Winery Collective has some really nice wines on offer. Two of my favorites were the White Hawk Vineyard ‘Vie’ Syrah, and the Howell Mountain Vineyards Cabernet Sauvignon. Tastings at Winery Collective are quirky, informative, and lively to say the least. The White Hawk Syrah was described to us as a ‘blueberry cheesecake fruit-bomb;’ not exactly the sort of wine I usually go for but pretty unreal. [wine drinkers: Daemon claims that if you swirl a glass of wine clockwise it brings out fruit flavors, while if you swirl it counterclockwise it brings out earthy notes. He claims this is scientific and has to do with centrifugal forces. Anyone know if this is actually true?] My favorite wine that we tasted was the Howell Mountain Cabernet Sauvignon. This one had strong hints of jalapeño and French oak. It was a complex and bold flavor that I have never encountered before and would strongly recommend. I know a little about wines but usually I find that the descriptions on labels are vague and don’t offer much as to what the wine actually holds in store. This one was spot on; literally jalapeño flavor, and not in a cheeky or overpowering way, just a subtle and interesting addition.

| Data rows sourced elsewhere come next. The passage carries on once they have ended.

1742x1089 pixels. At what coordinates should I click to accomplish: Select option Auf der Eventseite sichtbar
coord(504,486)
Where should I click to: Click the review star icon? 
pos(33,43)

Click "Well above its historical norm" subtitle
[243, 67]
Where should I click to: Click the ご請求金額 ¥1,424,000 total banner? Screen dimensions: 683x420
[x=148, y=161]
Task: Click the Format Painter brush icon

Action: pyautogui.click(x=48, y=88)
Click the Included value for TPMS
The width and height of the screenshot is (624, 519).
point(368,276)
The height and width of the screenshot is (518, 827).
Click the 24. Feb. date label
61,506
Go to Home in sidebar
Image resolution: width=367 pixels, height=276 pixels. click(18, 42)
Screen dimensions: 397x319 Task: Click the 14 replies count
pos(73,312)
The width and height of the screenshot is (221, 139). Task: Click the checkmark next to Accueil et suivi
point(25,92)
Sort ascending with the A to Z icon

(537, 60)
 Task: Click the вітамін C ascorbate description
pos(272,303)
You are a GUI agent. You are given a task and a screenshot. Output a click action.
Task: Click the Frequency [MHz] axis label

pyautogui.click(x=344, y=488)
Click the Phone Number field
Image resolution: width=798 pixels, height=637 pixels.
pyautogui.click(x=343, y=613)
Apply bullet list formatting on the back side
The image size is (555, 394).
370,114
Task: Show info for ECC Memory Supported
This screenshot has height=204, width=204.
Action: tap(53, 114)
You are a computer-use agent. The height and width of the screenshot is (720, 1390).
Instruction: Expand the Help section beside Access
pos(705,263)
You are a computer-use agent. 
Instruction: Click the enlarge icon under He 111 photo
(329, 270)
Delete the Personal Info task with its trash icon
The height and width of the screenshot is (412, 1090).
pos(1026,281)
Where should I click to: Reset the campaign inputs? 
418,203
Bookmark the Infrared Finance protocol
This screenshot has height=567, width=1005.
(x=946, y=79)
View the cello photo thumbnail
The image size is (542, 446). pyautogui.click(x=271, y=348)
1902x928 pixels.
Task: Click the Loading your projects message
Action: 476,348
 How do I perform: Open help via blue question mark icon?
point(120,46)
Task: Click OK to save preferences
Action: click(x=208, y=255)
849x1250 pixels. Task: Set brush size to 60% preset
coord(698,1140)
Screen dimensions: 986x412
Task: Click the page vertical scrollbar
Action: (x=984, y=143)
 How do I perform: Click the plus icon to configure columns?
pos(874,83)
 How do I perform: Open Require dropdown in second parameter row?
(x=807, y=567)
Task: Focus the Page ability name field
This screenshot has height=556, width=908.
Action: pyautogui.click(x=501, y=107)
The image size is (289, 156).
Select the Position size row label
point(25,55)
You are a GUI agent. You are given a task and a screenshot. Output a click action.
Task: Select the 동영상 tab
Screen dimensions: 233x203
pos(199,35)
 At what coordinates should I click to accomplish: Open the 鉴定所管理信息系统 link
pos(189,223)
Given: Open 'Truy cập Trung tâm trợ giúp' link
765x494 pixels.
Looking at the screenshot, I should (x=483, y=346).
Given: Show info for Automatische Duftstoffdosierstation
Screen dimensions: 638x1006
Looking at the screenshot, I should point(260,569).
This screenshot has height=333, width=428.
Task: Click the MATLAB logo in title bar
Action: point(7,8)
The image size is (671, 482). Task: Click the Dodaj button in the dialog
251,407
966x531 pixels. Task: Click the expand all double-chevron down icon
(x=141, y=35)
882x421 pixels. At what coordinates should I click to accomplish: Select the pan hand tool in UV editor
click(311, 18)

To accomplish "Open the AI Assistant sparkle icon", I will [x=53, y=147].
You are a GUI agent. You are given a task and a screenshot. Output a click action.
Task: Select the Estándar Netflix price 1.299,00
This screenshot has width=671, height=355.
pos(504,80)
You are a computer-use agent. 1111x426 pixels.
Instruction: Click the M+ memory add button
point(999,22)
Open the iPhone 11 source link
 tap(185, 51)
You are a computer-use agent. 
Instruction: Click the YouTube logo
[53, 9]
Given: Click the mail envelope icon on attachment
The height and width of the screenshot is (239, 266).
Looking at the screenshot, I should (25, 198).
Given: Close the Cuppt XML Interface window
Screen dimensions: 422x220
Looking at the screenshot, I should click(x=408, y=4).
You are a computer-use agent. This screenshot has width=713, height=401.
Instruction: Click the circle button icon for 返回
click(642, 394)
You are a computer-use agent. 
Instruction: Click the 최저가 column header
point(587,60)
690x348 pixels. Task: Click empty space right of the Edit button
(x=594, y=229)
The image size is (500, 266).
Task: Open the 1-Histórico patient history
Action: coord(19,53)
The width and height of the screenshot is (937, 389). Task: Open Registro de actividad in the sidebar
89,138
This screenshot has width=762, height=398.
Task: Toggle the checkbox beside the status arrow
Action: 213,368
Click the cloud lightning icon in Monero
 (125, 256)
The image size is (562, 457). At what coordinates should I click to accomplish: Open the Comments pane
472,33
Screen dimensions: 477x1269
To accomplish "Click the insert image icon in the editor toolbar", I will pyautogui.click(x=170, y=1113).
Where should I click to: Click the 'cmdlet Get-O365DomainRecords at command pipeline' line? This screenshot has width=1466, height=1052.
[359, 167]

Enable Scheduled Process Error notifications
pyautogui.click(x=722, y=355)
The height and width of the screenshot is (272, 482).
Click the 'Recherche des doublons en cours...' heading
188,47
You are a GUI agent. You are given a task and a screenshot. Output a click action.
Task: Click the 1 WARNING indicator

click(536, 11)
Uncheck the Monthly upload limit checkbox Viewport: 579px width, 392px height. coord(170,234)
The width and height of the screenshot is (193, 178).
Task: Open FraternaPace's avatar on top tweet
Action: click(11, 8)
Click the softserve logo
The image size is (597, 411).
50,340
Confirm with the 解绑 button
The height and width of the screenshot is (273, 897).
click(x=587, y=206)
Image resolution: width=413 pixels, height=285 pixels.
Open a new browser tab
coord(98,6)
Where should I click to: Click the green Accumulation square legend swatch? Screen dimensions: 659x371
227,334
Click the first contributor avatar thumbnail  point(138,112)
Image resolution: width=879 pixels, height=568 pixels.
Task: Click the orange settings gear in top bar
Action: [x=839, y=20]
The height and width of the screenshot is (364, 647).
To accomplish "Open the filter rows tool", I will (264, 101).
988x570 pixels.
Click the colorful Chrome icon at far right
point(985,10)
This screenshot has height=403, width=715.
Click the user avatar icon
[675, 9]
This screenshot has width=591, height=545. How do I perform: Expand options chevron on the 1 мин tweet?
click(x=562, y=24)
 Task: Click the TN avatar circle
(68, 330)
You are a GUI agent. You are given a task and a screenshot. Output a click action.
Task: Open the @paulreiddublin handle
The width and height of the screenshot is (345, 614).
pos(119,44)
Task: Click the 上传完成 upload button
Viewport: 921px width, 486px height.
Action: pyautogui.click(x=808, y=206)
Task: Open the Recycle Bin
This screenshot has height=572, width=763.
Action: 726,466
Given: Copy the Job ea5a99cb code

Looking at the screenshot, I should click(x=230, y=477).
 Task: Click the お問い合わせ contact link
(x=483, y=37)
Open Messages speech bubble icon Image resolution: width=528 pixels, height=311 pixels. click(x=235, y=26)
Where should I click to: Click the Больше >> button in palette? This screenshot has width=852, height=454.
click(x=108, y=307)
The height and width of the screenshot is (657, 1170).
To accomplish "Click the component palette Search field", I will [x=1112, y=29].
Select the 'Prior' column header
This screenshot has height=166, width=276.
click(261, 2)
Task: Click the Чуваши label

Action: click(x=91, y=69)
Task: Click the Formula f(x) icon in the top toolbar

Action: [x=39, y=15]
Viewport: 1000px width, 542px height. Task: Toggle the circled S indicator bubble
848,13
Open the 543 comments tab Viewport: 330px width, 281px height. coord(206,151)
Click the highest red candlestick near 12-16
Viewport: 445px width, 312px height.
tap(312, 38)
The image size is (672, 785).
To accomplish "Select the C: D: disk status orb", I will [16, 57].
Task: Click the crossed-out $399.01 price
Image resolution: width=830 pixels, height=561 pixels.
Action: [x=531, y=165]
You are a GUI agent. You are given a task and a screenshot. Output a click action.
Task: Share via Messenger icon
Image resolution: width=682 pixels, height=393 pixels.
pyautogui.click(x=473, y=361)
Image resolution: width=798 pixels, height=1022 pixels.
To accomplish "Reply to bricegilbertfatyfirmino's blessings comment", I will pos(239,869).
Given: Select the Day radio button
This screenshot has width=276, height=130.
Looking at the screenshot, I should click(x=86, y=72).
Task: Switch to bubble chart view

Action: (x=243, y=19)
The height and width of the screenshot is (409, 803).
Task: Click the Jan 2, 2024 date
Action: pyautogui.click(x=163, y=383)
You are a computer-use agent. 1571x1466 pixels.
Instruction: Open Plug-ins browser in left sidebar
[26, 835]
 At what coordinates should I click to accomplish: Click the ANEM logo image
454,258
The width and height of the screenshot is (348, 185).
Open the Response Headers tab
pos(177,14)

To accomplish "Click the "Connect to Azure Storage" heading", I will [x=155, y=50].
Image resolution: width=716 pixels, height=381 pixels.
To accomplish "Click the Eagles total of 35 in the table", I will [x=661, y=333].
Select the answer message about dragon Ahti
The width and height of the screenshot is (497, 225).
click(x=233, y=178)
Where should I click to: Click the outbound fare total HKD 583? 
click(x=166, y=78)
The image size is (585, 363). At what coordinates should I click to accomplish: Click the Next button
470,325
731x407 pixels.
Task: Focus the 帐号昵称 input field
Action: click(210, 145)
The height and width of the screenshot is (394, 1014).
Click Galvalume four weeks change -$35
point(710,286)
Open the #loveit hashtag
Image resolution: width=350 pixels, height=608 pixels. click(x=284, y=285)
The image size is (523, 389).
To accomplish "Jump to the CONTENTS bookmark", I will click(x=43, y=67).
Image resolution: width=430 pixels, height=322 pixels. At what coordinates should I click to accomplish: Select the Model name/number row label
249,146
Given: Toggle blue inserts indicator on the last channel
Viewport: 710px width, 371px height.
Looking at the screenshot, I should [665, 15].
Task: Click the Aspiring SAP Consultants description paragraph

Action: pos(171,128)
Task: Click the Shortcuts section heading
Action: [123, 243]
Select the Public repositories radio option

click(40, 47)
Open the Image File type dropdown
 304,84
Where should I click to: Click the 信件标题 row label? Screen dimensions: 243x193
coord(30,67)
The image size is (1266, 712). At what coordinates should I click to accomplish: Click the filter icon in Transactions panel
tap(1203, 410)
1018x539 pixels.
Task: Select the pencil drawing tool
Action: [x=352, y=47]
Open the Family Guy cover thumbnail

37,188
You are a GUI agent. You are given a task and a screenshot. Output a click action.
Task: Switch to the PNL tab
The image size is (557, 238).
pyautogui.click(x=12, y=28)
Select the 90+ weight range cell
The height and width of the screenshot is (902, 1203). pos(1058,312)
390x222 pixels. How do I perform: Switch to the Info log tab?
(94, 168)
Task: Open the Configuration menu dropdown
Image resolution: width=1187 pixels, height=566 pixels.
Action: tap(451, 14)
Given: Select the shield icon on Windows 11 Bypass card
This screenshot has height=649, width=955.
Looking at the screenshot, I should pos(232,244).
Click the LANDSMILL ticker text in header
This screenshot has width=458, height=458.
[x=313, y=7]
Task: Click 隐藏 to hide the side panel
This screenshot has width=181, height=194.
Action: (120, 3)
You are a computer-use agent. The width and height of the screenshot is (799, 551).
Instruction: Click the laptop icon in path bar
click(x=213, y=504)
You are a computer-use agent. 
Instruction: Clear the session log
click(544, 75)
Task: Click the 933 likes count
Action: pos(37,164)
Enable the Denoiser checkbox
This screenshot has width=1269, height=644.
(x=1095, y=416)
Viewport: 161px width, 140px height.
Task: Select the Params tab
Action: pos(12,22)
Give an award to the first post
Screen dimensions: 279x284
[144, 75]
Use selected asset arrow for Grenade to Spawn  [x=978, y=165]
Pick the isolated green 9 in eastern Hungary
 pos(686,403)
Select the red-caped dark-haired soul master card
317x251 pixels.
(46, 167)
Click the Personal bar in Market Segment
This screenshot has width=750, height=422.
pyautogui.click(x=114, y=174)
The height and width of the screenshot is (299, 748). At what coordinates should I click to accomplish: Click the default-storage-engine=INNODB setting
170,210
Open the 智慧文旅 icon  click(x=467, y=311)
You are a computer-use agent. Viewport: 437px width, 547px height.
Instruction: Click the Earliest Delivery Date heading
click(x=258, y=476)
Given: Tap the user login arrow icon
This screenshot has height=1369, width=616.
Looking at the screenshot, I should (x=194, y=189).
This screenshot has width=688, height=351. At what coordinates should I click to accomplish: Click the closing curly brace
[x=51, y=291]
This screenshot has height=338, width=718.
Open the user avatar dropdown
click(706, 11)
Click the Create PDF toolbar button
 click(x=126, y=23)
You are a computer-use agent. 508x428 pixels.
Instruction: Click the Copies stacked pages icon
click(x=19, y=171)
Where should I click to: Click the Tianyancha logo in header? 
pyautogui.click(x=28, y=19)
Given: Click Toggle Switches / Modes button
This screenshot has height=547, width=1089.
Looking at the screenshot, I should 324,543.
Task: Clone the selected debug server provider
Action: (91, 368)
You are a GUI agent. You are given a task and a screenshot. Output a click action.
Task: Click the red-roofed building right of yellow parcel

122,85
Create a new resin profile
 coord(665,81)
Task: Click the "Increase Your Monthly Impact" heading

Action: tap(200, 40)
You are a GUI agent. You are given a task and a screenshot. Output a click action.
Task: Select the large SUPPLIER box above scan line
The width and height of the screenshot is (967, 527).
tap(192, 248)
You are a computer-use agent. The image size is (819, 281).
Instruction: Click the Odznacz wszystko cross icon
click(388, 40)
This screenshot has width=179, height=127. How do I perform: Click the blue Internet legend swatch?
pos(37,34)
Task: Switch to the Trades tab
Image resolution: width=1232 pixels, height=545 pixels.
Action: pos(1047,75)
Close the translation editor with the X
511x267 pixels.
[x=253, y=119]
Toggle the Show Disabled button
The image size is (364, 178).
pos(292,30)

We had a great time with Daemon and were happy to have found the place. He recommended a late-night spot called ‘Madrone,’ which had a great Motown night and will be featured in a later post. If in SF and looking for something a bit off the beaten path near fisherman’s warf, I would highly recommend Winery Collective.
The second shout out I’d like to give is to Robert Lam, the owner of Butterfly. (pier 33 Embarcardero, SF) Butterfly is a restaurant just next to where we dock that I’ve passed a few times during early forays out into the city. Each time I’ve made a note to hit it later because the menu looked slamming and the location is prime for getting back in a hurry. We had a great meal and nice wine at a table overlooking the harbor. Pretty tough to beat. Garlic noodle stir-fry with shrimp, tomato salad with house-made ricotta, and cod cooked in soy sauce with greens were excellent choices. Several people at our table had decadent looking cocktails from a pretty interesting looking drink menu.
As often happens when hanging out in an international group, living large and having a great time, we got the attention of the owner, Rob. He came around to the table and had a lovely chat with us about our jobs onboard and general stuff. Rob is a big proponent of live music and had two Steinway grands in his restaurant before the economy went south. He mixed up a really interesting tequila shot for us that was sort of like a tiny margarita. I will be back for more. There are a lot of great restaurants in this area and great food is never far away in San Francisco. Butterfly is truly outstanding and I would highly recommend it.
That’s all for now…more coming soon about the bridge, SF late night, long days in Mexico, and other delights!